*Written instruction*.
Revise the entries below so that every occurrence of "Screen dimensions" becomes "Screen size". Leave all other text unchanged.

## START Available data

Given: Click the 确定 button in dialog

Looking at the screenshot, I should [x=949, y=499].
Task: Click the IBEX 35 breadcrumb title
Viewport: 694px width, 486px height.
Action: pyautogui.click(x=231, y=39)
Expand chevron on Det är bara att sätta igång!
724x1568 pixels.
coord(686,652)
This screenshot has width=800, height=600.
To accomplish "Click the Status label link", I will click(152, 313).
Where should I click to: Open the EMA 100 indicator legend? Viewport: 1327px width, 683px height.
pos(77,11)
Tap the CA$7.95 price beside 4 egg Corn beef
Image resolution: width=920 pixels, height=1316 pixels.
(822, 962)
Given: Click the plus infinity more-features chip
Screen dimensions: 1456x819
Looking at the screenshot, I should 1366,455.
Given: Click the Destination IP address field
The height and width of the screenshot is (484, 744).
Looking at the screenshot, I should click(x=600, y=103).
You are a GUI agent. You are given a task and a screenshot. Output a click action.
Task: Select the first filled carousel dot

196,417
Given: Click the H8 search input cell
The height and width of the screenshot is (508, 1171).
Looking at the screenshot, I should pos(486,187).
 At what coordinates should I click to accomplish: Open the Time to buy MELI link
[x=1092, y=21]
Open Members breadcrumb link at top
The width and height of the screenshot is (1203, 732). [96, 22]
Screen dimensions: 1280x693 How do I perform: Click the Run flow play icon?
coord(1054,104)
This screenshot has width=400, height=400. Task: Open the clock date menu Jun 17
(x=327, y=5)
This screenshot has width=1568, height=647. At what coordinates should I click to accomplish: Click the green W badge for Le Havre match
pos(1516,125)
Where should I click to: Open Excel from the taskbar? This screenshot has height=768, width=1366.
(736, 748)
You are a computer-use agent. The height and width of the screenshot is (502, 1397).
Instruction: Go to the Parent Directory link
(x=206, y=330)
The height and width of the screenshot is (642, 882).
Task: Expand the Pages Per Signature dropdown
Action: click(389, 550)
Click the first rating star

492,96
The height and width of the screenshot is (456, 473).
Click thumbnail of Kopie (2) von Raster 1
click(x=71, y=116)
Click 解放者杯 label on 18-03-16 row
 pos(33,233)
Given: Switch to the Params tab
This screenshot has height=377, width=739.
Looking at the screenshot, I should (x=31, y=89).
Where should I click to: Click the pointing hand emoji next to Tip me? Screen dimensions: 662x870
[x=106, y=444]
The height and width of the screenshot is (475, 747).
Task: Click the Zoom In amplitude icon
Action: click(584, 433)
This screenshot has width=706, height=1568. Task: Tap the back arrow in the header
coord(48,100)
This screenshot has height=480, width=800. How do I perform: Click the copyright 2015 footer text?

## END Available data

*Answer to the task*.
Given: Click the 确定 button in dialog

Looking at the screenshot, I should [x=949, y=499].
Task: Click the IBEX 35 breadcrumb title
Viewport: 694px width, 486px height.
Action: pyautogui.click(x=231, y=39)
Expand chevron on Det är bara att sätta igång!
724x1568 pixels.
coord(686,652)
This screenshot has width=800, height=600.
To accomplish "Click the Status label link", I will click(152, 313).
Where should I click to: Open the EMA 100 indicator legend? Viewport: 1327px width, 683px height.
pos(77,11)
Tap the CA$7.95 price beside 4 egg Corn beef
Image resolution: width=920 pixels, height=1316 pixels.
(822, 962)
Given: Click the plus infinity more-features chip
Screen size: 1456x819
Looking at the screenshot, I should 1366,455.
Given: Click the Destination IP address field
The height and width of the screenshot is (484, 744).
Looking at the screenshot, I should click(x=600, y=103).
You are a GUI agent. You are given a task and a screenshot. Output a click action.
Task: Select the first filled carousel dot

196,417
Given: Click the H8 search input cell
The height and width of the screenshot is (508, 1171).
Looking at the screenshot, I should pos(486,187).
 At what coordinates should I click to accomplish: Open the Time to buy MELI link
[x=1092, y=21]
Open Members breadcrumb link at top
The width and height of the screenshot is (1203, 732). [96, 22]
Screen size: 1280x693 How do I perform: Click the Run flow play icon?
coord(1054,104)
This screenshot has width=400, height=400. Task: Open the clock date menu Jun 17
(x=327, y=5)
This screenshot has width=1568, height=647. At what coordinates should I click to accomplish: Click the green W badge for Le Havre match
pos(1516,125)
Where should I click to: Open Excel from the taskbar? This screenshot has height=768, width=1366.
(736, 748)
You are a computer-use agent. The height and width of the screenshot is (502, 1397).
Instruction: Go to the Parent Directory link
(x=206, y=330)
The height and width of the screenshot is (642, 882).
Task: Expand the Pages Per Signature dropdown
Action: click(389, 550)
Click the first rating star

492,96
The height and width of the screenshot is (456, 473).
Click thumbnail of Kopie (2) von Raster 1
click(x=71, y=116)
Click 解放者杯 label on 18-03-16 row
 pos(33,233)
Given: Switch to the Params tab
This screenshot has height=377, width=739.
Looking at the screenshot, I should (x=31, y=89).
Where should I click to: Click the pointing hand emoji next to Tip me? Screen size: 662x870
[x=106, y=444]
The height and width of the screenshot is (475, 747).
Task: Click the Zoom In amplitude icon
Action: click(584, 433)
This screenshot has width=706, height=1568. Task: Tap the back arrow in the header
coord(48,100)
This screenshot has height=480, width=800. How do I perform: Click the copyright 2015 footer text?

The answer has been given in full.